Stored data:

--

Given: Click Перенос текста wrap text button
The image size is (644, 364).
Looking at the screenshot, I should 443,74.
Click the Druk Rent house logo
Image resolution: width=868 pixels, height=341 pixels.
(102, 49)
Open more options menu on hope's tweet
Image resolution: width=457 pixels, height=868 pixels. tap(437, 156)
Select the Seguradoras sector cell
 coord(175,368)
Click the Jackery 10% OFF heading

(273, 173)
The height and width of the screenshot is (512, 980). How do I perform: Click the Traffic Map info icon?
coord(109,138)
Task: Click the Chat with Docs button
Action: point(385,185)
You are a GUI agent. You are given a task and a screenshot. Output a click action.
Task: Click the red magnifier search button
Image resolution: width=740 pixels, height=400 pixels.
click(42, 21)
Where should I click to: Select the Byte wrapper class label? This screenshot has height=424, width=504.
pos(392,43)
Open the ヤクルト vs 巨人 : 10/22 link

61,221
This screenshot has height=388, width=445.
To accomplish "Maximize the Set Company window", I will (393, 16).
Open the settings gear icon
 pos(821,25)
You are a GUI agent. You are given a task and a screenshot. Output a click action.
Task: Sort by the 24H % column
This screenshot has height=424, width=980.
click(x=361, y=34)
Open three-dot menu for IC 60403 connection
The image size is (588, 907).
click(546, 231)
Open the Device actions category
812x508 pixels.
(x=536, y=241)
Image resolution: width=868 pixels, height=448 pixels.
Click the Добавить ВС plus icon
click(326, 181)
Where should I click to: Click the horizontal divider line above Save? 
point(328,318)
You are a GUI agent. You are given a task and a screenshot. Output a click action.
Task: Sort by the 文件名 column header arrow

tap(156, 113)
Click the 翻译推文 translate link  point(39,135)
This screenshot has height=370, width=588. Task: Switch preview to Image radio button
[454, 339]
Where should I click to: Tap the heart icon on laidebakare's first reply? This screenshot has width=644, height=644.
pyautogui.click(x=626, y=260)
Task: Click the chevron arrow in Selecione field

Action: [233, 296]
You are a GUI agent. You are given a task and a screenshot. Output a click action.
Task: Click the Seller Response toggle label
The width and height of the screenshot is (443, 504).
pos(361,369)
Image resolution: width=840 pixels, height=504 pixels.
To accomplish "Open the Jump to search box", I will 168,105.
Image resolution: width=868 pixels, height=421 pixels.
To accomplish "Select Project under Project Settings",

--

§ AIM OF THE TASK
Would you copy out all of the entries exactly?

§ EXPECTED ANSWER
Given: Click Перенос текста wrap text button
The image size is (644, 364).
Looking at the screenshot, I should 443,74.
Click the Druk Rent house logo
Image resolution: width=868 pixels, height=341 pixels.
(102, 49)
Open more options menu on hope's tweet
Image resolution: width=457 pixels, height=868 pixels. tap(437, 156)
Select the Seguradoras sector cell
 coord(175,368)
Click the Jackery 10% OFF heading

(273, 173)
The height and width of the screenshot is (512, 980). How do I perform: Click the Traffic Map info icon?
coord(109,138)
Task: Click the Chat with Docs button
Action: point(385,185)
You are a GUI agent. You are given a task and a screenshot. Output a click action.
Task: Click the red magnifier search button
Image resolution: width=740 pixels, height=400 pixels.
click(42, 21)
Where should I click to: Select the Byte wrapper class label? This screenshot has height=424, width=504.
pos(392,43)
Open the ヤクルト vs 巨人 : 10/22 link

61,221
This screenshot has height=388, width=445.
To accomplish "Maximize the Set Company window", I will (393, 16).
Open the settings gear icon
 pos(821,25)
You are a GUI agent. You are given a task and a screenshot. Output a click action.
Task: Sort by the 24H % column
This screenshot has height=424, width=980.
click(x=361, y=34)
Open three-dot menu for IC 60403 connection
The image size is (588, 907).
click(546, 231)
Open the Device actions category
812x508 pixels.
(x=536, y=241)
Image resolution: width=868 pixels, height=448 pixels.
Click the Добавить ВС plus icon
click(326, 181)
Where should I click to: Click the horizontal divider line above Save? 
point(328,318)
You are a GUI agent. You are given a task and a screenshot. Output a click action.
Task: Sort by the 文件名 column header arrow

tap(156, 113)
Click the 翻译推文 translate link  point(39,135)
This screenshot has height=370, width=588. Task: Switch preview to Image radio button
[454, 339]
Where should I click to: Tap the heart icon on laidebakare's first reply? This screenshot has width=644, height=644.
pyautogui.click(x=626, y=260)
Task: Click the chevron arrow in Selecione field

Action: [233, 296]
You are a GUI agent. You are given a task and a screenshot. Output a click action.
Task: Click the Seller Response toggle label
The width and height of the screenshot is (443, 504).
pos(361,369)
Image resolution: width=840 pixels, height=504 pixels.
To accomplish "Open the Jump to search box", I will 168,105.
Image resolution: width=868 pixels, height=421 pixels.
To accomplish "Select Project under Project Settings",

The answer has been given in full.